Suriye iç savaşının seyri incelendiğinde DEAŞ'ın ağırlıklı olarak muhalif aktörlerle savaşıp onlardan toprak kazandığı, daha sonra da bu toprakları YPG'lilere teslim ettiği tespitinde bulunmak zor olmayacaktır. Bunu en net DEAŞ ve daha sonrasında da YPG'lilerin baskıları sonucu evlerinden yurtların sürülen ve birçoğu Türkiye'ye sığınan yerel Arap, Türkmen ve PYD karşıtı Kürtler tecrübe ettiler. Ancak kimse savaşın seyrini ve PYD zulmünü onların ağzından dinlemeye tenezzül etmedi çünkü bu Batı kamuoyunda inşa edilmiş parlak SDG hikayesine gölge düşürebilirdi. Sonuç itibarıyla DEAŞ, YPG'liler açısından meşruiyet kazanmak ve ortak ulusal bilinç oluşturulması açısından son derece "faydalı" ve işlevsel bir rol oynadı. Bu görüntünün PR'ı ise Batı medyası ve kuruluşlarında yapılarak bu terör örgütüne meşruiyet zemini oluşturuldu.
Batılı aktörlerin PYD/YPG örgütlerini destekleme açısından en fazla ön plana çıkardıkları nokta bu örgütün DEAŞ'a karşı mücadelede kendi müttefikleri olduğu ve kendi yanlarında durduğu vurgusudur. Bu gerekçe ile bu örgütün kendi nüfusunun çok ötesinde bir toprağı kontrol etmesi ve kontrol ettiği bölgelerde etnik temizlik ve nüfuz mühendisliği yapmasına göz yumulmuştur. Örgütün ihlal ettiği insan hakları birçok ihsan hakları kuruluşunda yer almış olmasında rağmen, hiçbir olumsuz karşılık bulmamış ve örgüte ABD tarafından on binlerce tır silah ve mühimmat akmaya devam etmiştir.

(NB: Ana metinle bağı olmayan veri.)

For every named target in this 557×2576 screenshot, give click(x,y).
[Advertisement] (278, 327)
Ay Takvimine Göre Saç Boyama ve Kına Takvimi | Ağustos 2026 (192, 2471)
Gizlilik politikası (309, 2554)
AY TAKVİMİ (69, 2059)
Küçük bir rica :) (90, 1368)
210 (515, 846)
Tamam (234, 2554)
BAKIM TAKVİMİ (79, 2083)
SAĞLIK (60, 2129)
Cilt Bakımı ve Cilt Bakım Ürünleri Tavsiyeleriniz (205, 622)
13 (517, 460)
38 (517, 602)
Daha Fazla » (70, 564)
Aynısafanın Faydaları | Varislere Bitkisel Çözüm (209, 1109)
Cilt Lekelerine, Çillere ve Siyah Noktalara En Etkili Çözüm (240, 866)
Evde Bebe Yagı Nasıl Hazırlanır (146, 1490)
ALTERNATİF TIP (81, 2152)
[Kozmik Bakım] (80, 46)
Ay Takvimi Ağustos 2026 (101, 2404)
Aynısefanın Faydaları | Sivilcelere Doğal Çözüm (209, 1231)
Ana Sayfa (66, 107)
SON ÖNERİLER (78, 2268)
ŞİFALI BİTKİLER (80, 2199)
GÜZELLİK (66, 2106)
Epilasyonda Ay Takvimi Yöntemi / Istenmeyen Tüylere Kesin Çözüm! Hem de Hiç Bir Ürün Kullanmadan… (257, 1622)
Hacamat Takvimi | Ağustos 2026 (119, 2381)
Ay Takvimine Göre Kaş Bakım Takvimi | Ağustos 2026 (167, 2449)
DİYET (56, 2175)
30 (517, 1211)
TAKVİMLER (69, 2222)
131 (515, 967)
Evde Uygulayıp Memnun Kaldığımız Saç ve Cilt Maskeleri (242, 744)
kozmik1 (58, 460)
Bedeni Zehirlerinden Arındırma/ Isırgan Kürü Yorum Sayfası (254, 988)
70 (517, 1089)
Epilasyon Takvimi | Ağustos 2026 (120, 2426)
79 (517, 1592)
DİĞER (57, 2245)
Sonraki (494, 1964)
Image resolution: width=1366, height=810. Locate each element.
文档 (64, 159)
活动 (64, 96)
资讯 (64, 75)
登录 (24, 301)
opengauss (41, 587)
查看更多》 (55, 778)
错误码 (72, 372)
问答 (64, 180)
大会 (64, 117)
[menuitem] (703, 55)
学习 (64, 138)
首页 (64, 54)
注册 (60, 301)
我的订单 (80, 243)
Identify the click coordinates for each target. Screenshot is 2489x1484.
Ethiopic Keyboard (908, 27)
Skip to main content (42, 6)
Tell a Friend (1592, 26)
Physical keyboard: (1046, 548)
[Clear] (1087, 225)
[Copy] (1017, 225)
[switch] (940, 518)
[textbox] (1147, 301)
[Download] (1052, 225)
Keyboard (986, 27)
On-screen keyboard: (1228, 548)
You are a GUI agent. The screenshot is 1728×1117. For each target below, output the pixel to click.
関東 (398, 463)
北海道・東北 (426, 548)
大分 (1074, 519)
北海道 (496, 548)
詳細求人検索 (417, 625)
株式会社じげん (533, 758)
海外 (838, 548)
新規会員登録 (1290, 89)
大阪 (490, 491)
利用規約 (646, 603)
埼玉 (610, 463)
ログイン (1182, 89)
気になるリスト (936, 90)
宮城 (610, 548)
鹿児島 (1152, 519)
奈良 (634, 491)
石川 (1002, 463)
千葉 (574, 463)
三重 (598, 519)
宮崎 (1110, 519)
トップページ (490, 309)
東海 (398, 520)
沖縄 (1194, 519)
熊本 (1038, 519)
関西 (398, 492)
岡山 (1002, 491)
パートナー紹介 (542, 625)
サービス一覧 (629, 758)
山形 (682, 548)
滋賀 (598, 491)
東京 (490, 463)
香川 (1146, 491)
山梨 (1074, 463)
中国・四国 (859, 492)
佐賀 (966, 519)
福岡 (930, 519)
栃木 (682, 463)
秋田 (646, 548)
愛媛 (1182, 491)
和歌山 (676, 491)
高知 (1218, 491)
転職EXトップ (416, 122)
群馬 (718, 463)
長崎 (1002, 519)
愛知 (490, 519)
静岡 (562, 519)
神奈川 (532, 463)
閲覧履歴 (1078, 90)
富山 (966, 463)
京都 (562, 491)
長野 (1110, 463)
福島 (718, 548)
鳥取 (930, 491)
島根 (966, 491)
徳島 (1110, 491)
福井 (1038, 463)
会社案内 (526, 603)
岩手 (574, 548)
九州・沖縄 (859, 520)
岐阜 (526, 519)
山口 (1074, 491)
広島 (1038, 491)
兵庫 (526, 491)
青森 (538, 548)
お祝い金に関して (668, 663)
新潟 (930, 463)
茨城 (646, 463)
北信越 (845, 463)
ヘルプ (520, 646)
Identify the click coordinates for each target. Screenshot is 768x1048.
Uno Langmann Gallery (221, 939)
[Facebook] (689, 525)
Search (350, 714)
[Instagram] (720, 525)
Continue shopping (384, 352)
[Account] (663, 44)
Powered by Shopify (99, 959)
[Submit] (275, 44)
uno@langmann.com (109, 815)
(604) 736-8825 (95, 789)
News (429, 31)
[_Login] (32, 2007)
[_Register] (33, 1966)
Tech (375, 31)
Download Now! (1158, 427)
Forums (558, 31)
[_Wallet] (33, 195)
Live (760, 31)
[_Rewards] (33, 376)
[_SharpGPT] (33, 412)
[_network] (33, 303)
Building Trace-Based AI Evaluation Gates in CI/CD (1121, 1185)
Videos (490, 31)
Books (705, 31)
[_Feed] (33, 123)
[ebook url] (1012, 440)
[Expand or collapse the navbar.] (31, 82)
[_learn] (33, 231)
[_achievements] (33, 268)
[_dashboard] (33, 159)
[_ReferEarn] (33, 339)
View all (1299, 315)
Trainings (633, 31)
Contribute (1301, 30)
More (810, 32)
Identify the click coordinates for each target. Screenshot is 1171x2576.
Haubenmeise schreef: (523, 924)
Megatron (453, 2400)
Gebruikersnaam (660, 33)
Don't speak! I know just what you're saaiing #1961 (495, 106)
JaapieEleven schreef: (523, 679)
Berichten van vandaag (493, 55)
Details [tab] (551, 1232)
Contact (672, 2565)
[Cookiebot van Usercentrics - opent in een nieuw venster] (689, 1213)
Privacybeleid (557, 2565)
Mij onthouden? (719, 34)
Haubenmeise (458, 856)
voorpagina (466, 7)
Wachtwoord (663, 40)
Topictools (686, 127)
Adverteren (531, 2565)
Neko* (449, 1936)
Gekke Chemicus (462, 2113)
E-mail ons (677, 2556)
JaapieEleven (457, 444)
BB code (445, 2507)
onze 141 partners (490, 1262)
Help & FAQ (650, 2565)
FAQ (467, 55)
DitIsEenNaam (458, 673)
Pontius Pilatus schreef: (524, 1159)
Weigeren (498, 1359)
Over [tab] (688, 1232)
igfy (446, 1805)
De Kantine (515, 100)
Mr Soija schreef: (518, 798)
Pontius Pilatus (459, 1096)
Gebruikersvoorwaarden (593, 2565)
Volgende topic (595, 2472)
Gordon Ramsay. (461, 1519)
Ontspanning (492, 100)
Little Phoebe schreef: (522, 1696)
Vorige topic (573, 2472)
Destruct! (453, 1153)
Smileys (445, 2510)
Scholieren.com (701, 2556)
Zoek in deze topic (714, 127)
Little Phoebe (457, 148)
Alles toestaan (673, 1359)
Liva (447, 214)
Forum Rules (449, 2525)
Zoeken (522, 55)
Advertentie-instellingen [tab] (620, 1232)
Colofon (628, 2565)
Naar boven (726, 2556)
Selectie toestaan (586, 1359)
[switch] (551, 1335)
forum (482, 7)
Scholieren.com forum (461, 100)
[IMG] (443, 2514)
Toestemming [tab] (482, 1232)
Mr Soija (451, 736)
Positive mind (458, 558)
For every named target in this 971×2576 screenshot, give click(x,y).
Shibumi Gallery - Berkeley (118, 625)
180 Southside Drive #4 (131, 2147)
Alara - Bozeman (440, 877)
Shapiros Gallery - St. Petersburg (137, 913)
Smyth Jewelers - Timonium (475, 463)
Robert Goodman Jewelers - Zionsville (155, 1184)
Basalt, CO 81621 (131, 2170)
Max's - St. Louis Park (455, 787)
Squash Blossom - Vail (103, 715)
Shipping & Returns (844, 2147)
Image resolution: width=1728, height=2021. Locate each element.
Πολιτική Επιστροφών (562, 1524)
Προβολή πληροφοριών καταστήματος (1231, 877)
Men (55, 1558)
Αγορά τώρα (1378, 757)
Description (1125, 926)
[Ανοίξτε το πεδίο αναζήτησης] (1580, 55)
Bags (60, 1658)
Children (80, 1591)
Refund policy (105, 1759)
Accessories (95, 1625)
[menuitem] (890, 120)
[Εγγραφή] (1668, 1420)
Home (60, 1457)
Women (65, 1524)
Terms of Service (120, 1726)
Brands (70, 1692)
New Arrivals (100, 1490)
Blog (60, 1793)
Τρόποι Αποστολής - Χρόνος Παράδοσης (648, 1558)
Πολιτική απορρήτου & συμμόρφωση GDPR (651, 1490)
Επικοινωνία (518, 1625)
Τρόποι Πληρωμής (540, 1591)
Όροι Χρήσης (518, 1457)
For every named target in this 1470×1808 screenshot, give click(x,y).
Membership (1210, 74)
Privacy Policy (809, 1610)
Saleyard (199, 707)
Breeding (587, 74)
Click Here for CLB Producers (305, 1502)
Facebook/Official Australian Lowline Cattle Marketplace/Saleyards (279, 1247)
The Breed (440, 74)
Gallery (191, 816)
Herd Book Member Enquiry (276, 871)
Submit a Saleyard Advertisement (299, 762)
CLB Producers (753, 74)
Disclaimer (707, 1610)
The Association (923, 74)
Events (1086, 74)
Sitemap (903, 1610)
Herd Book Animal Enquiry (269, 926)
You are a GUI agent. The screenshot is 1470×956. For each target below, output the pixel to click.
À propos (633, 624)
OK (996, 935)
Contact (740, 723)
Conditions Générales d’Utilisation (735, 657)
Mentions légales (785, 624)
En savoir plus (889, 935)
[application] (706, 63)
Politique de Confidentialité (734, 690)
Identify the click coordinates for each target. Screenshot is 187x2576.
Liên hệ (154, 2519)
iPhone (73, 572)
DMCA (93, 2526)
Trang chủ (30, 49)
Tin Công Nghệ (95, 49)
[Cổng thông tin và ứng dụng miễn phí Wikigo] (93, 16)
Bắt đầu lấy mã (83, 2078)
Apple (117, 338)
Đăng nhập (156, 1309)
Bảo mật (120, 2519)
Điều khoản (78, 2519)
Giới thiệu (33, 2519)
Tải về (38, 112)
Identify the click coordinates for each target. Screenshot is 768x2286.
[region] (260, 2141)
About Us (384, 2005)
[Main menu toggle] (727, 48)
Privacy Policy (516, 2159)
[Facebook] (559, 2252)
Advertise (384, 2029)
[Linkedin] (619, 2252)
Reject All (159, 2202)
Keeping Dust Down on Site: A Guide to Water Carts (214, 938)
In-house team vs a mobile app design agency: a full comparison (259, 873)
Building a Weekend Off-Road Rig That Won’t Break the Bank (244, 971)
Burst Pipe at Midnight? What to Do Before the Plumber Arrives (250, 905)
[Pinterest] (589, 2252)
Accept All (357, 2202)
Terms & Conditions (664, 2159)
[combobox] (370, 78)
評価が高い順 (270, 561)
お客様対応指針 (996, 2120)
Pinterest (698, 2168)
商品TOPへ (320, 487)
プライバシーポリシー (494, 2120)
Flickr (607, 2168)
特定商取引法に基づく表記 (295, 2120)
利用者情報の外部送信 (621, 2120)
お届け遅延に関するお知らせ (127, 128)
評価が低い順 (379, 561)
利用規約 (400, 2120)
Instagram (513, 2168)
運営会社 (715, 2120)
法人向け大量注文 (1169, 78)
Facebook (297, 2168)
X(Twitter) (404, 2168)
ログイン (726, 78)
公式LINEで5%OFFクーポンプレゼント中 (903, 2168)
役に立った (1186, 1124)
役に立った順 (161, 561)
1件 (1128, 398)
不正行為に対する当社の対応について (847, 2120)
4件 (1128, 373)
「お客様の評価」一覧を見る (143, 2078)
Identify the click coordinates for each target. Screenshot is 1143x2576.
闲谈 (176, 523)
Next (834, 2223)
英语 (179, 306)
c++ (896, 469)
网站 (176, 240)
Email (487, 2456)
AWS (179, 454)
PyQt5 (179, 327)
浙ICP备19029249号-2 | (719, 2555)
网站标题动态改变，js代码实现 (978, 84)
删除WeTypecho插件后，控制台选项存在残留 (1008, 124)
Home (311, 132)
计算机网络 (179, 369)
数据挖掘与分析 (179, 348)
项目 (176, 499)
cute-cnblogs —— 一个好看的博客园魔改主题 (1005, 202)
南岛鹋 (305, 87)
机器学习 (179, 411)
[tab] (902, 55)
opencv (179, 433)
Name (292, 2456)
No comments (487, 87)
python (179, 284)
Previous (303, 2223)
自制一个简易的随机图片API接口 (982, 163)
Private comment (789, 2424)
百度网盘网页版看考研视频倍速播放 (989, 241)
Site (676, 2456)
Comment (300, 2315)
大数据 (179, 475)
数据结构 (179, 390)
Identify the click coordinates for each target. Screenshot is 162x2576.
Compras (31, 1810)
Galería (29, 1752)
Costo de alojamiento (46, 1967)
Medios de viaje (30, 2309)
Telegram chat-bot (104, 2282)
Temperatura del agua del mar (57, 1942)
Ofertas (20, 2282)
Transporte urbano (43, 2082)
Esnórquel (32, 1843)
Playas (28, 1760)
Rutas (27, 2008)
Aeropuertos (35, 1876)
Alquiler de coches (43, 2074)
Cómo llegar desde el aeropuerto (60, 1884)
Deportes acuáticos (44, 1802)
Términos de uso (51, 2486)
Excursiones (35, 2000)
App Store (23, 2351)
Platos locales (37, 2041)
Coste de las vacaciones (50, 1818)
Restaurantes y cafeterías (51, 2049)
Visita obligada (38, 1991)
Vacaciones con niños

PYD/YPG'nin DEAŞ ile mücadele konusunda tek seçenek olarak öne çıkması bir zorunluluk değil Pentagon/ABD Merkezi Kuvvetler Komutanlığının (CENTCOM) tercihi idi. Bu tercihin yapılmış olmasında özellikle CENTCOM'un Türkiye'ye karşı düşmanlığı da rol oynamıştır. Bu düşmanlık ABD'yi terör örgütünü destekleyen bir pozisyona getirdiği gibi Türk-Amerikan ilişkilerini de esir almıştır. Sonuç itibarıyla Pentagonun tercihleri bölgedeki yerel aktörler arasındaki gerilimleri de daha keskin hale getirmiştir.
Türkiye, ABD'nin sözünde durup sorumluluğunu yerine getirmemesi ve terör örgütüne verdiği silahları geri almamasından dolayı Barış Pınarı Harekatı'nı yapmak zorunda kalmıştır. Bu operasyonu yapma kararını tek taraflı almamak için yaklaşık bir yıl boyunca ABD ile ortak çalışma imkanları gözetilmiştir. Ankara'nın koordinasyon çabaları Washington tarafından bir oyalama taktiğine dönüştüğü netleşince Türkiye öncelikli olarak arzu etmese de tek taraflı olarak harekete geçmek mecburiyetinde kalmıştır.
ABD, Türkiye'yi tehdit etmek yerine kendi yaratmış olduğu enkazı temizlemek zorundadır. PKK/PYD'ye vermiş olduğu silahları toplamak ve NATO müttefiki Türkiye'ye karşı olan bu organizasyonu demobilize etmek ABD'nin birinci derece sorumluluğudur. Bu hem müttefiklik ilişkisi hem de sorumlu devlet anlayışının göz ardı edilemez bir sonucudur. Emperyalizmin oyununa gelmemek ise bölgedeki yerel halkların sorumluluğudur. Tüm aktörler toz duman yatıştığında ve dış aktörler evlerine döndüklerinde birbirleri ile göz göze gelecekleri ve birlikte var olmaya devam edeceklerinin bilincinde olmalıdır. Dış aktörlerin desteği değil bu bilinç ve ortak gelecek hissi sürdürülebilir bölgesel barışın temelini oluşturacaktır.